The most recent surface rupture on the Independence Valley fault zone likely occurred several tens of thousands of years ago. Independence Valley, which lies to the west of the fault, was filled by Lake Clover during the time of the last major glacial advance about 15-20,000 years ago. The fault does not cut the highest shorelines of this lake, which indicates that the most recent movement on the fault predates the lake. In addition, a recent geological study to investigate the history of fault movements estimated that the most recent large earthquake that caused surface rupture occurred at least 42,000 years ago (Wesnousky and others, 2005). Smaller earthquakes that didn't rupture the ground surface likely have occurred more frequently on the Independence Valley fault zone.
Earthquakes in Nevada are not uncommon. One of the most significant sequences of earthquakes in the western U.S. occurred in Nevada during the first half of the 20th century. The sequence started in 1915, when a magnitude 7.3 earthquake occurred in Pleasant Valley south of Winnemucca. The sequence culminated with a series of four major earthquakes that ranged in magnitude between 6.6 to 7.1 in 1954 the vicinity of the Carson Sink and Dixie Valley. This sequence of earthquakes defines the Central Nevada Seismic Belt.
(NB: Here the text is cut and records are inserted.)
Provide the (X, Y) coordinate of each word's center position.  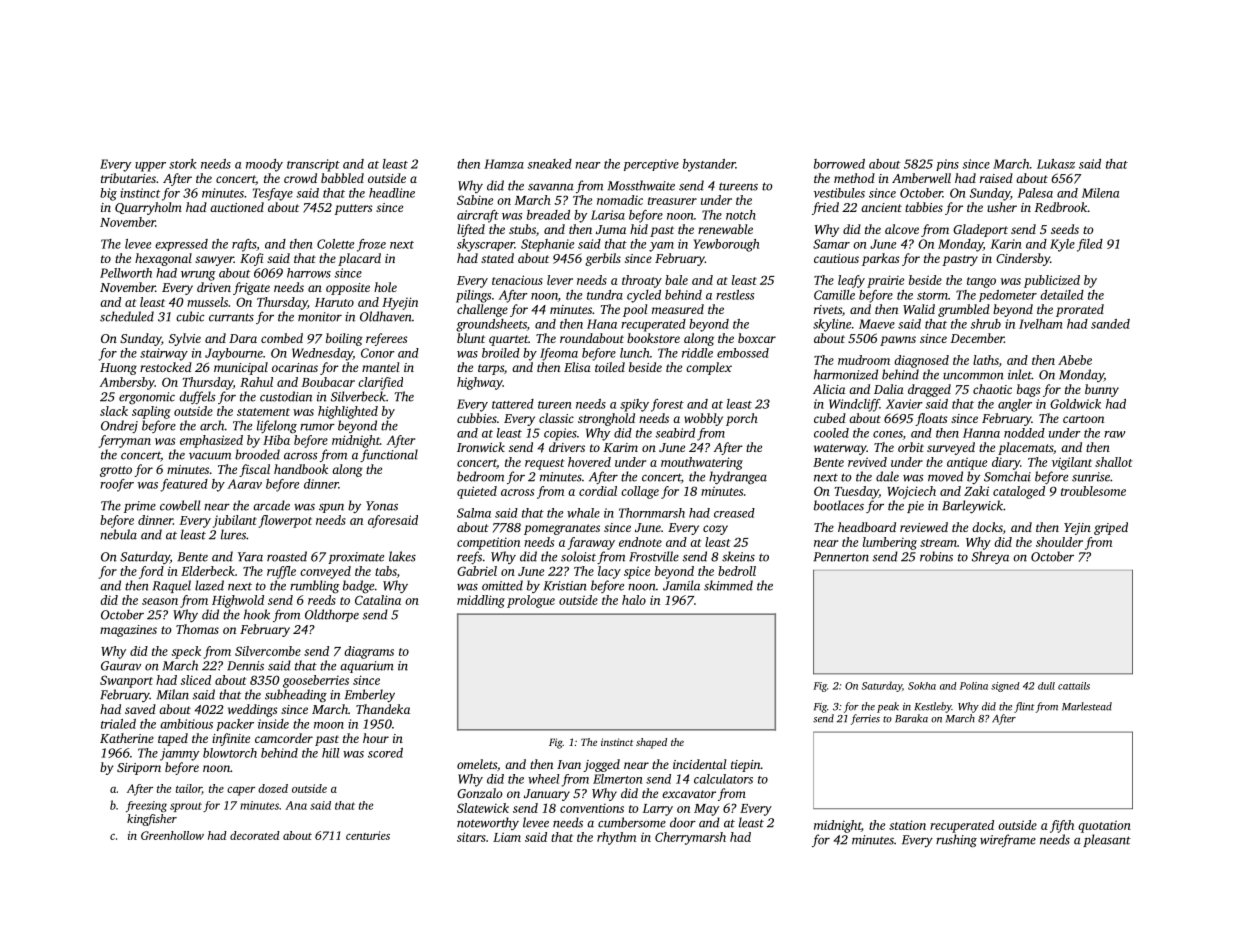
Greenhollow (172, 835)
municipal (241, 368)
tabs (386, 571)
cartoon (1083, 419)
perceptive (651, 165)
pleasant (1107, 840)
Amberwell (921, 178)
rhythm (616, 838)
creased (734, 513)
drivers (567, 447)
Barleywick (972, 506)
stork (182, 164)
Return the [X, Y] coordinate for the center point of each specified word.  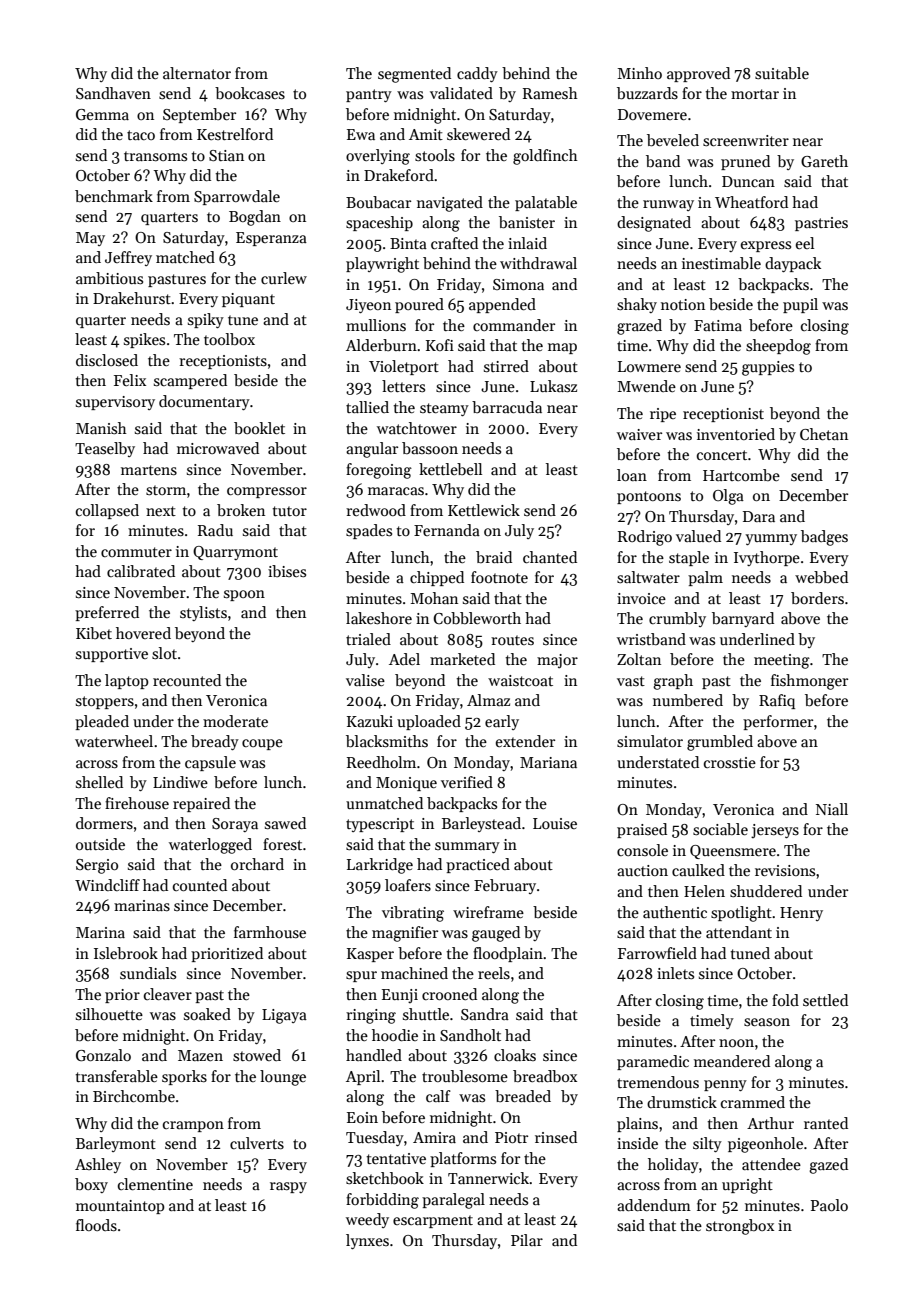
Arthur [770, 1123]
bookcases [250, 93]
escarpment [433, 1221]
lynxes [367, 1241]
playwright [382, 265]
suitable [782, 73]
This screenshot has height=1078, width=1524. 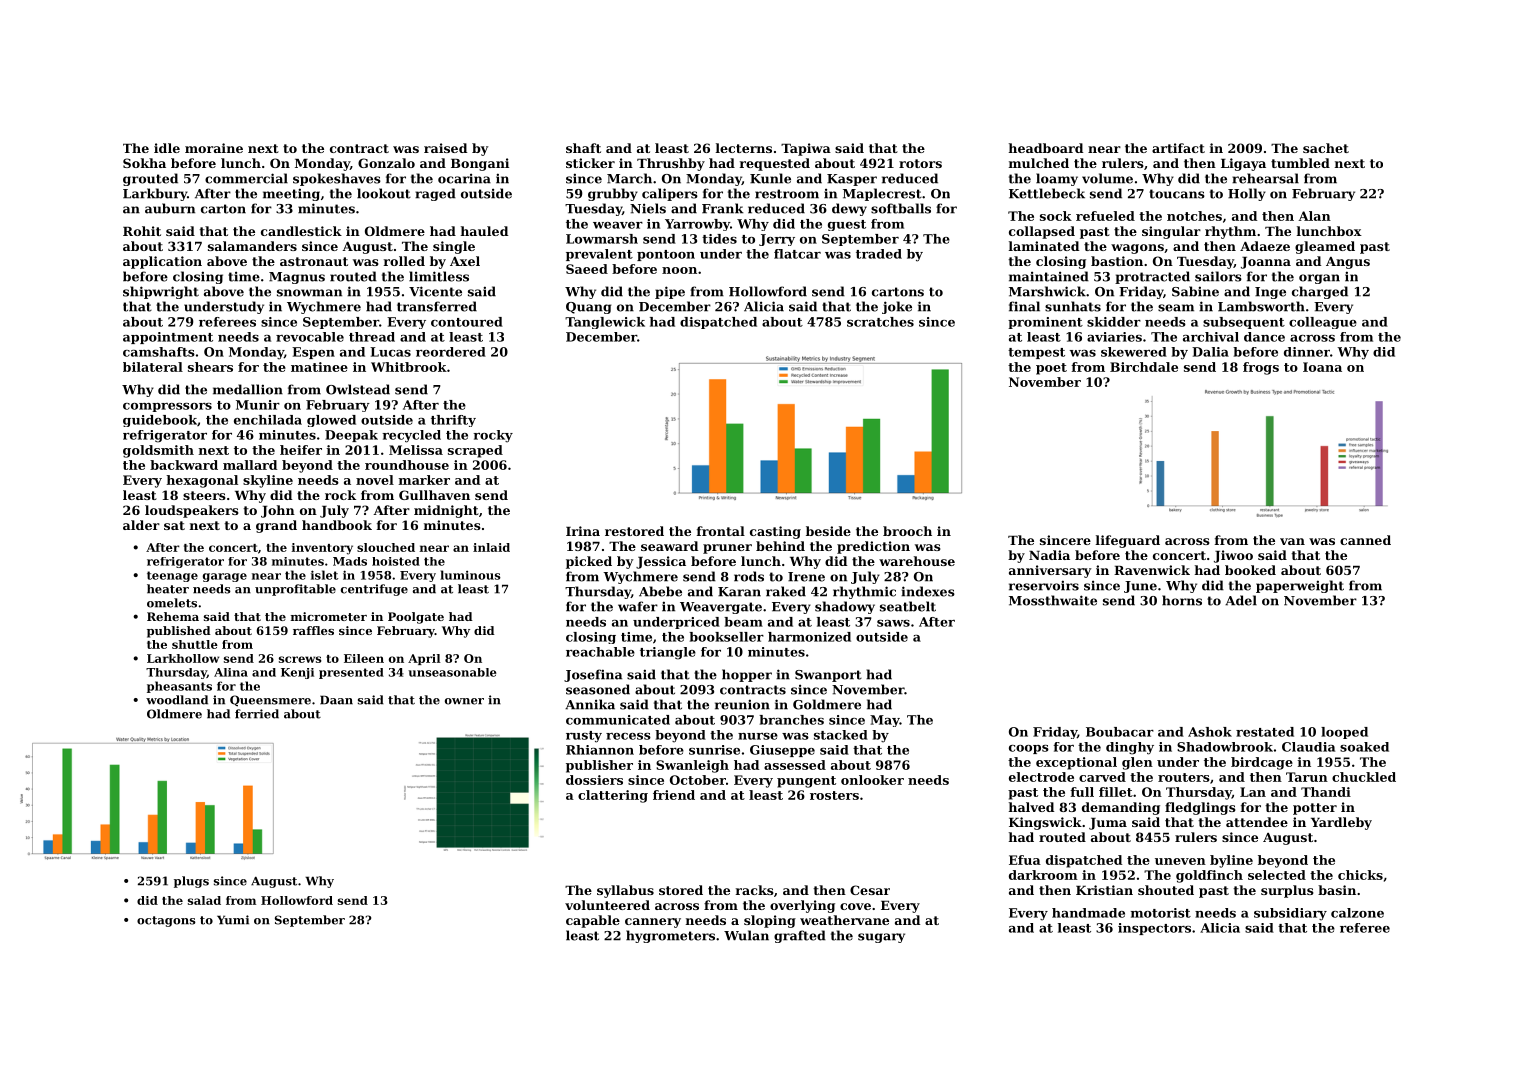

The geologic expression and studies of the Independence Valley fault zone indicate a relatively low long-term rate of activity, but this event demonstrates that the fault remains active and has the potential to generate larger earthquakes. It is noteworthy that the geologic expression of this range-front fault is similar to hundreds of other faults throughout the Basin and Range Province of the western United States.